Hati harus dipahami, karena hati adalah alat yang dapat kita gunakan untuk
mengkonter nafsu keinginan kita. Dengan memahami hati, kita akan memiliki “rem”
untuk membatasi keinginan, nafsu, ambisi yang terkadang membutakan mata kita.
Keinginan selalu terbawa dalam mimpi kita, membuat kita mencari bagaimana
caranya mewujudkan keinginan itu dengan cara apa pun, dan tanpa kita sadari
sebenarnya kita telah menjadi budak ambisi yang sampai kapan pun tak kan pernah
usai.
Keinginan akan terus membuat kita menjadi makhluk yang tak pernah merasa
puas berambisi, penuh kegelisahan, dan hidup menjadi tidak tenang, bahkan tanpa
sadar melupakan Allah SWT. Keinginan yang belum atau tidak tercapai akan
menekan batin kita, ujungnya stres berat, jalan pintas lalu menjadi pilihan.
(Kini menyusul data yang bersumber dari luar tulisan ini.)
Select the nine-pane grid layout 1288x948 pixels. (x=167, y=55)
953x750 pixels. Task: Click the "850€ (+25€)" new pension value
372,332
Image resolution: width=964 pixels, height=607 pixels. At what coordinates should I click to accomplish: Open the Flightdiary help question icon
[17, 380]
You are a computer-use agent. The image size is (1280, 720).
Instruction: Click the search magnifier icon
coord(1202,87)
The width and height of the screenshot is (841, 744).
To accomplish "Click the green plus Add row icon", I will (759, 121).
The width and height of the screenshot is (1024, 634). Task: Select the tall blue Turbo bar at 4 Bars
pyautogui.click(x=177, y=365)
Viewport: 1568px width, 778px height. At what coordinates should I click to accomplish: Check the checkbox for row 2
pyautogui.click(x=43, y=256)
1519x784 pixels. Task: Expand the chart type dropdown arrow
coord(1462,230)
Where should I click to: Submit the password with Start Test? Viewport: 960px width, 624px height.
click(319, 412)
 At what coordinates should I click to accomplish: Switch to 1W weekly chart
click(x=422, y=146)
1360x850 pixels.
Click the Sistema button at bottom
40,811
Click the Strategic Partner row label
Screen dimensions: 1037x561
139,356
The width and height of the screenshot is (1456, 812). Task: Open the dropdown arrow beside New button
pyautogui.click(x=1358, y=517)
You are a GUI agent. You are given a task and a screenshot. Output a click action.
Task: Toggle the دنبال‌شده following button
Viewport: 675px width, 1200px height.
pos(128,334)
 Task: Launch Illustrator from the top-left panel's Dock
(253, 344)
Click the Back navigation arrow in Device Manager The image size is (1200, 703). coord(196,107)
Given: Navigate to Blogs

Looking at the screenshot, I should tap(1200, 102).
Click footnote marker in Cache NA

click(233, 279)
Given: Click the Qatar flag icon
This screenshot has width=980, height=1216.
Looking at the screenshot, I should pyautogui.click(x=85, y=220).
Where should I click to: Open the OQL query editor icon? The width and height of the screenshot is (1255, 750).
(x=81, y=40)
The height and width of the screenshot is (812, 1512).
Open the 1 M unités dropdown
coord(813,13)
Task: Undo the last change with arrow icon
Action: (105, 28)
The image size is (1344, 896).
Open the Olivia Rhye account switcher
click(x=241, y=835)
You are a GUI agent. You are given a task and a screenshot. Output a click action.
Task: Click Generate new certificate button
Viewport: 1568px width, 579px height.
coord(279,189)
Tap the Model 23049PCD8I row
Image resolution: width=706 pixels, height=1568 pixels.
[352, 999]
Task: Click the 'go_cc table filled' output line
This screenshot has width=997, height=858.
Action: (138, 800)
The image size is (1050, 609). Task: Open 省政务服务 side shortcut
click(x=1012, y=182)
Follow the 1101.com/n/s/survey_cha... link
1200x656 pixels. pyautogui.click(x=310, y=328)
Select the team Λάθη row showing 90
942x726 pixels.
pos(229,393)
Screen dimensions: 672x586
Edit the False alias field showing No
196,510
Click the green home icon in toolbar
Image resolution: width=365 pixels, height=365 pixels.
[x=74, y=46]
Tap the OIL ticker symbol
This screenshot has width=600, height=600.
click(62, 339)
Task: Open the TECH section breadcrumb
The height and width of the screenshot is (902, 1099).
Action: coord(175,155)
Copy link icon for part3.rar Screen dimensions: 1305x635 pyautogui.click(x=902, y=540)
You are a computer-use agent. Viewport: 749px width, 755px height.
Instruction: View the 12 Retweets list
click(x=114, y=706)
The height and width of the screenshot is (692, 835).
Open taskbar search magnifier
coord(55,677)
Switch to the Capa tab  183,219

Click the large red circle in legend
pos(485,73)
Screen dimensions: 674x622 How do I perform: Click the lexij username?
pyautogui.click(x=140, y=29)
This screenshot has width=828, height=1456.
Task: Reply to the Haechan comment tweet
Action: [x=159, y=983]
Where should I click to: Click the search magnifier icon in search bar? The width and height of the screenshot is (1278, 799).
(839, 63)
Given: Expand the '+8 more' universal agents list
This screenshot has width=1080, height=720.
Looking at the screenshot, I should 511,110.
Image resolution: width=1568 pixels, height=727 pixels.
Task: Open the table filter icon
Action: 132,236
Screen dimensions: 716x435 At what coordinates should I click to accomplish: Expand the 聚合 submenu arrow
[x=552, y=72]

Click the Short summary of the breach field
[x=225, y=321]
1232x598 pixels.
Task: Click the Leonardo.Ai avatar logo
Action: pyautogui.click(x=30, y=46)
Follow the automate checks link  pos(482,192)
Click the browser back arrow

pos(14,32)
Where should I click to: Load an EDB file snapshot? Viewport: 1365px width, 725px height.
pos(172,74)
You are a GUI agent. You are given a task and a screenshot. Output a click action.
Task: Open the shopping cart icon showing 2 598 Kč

Mencuri, menipu, merampok, membunuh, korupsi, dan lain sebagainya.
Orang-orang yang terus melayani nafsunya, meskipun hidup dalam gelimang
kemewahan dan kekayaan, sejatinya mereka tidak selalu merasakan bahagia. Mereka
yang masih tetap merasa kekurangan adalah orang-orang yang kaya dalam
kemiskinan, karena tidak pernah merasa cukup dan puas dengan apa yang mereka
miliki.
Maka, berlindunglah kepada Allah SWT dari semua itu, mari sapa hati kita,
batasilah keinginan kita, bersyukurlah dengan apa yang kita miliki sekarang
ini, niscaya kita akan menjadi orang yang bijak dalam menggunakan rezeki yang
telah diberikan Allah SWT. Cobalah menerapkan hidup sederhana dan selalu merasa
cukup (kanaah), jangan berlebih-lebihan, sebab Allah SWT tidak suka orang yang
berlebih-lebihan.
Kekayaan bukanlah banyaknya harta, bukan kemewahan, atau menumpuknya uang.
Tapi kekayaan itu terletak di dalam hati yang selalu dirawat dan dijaga.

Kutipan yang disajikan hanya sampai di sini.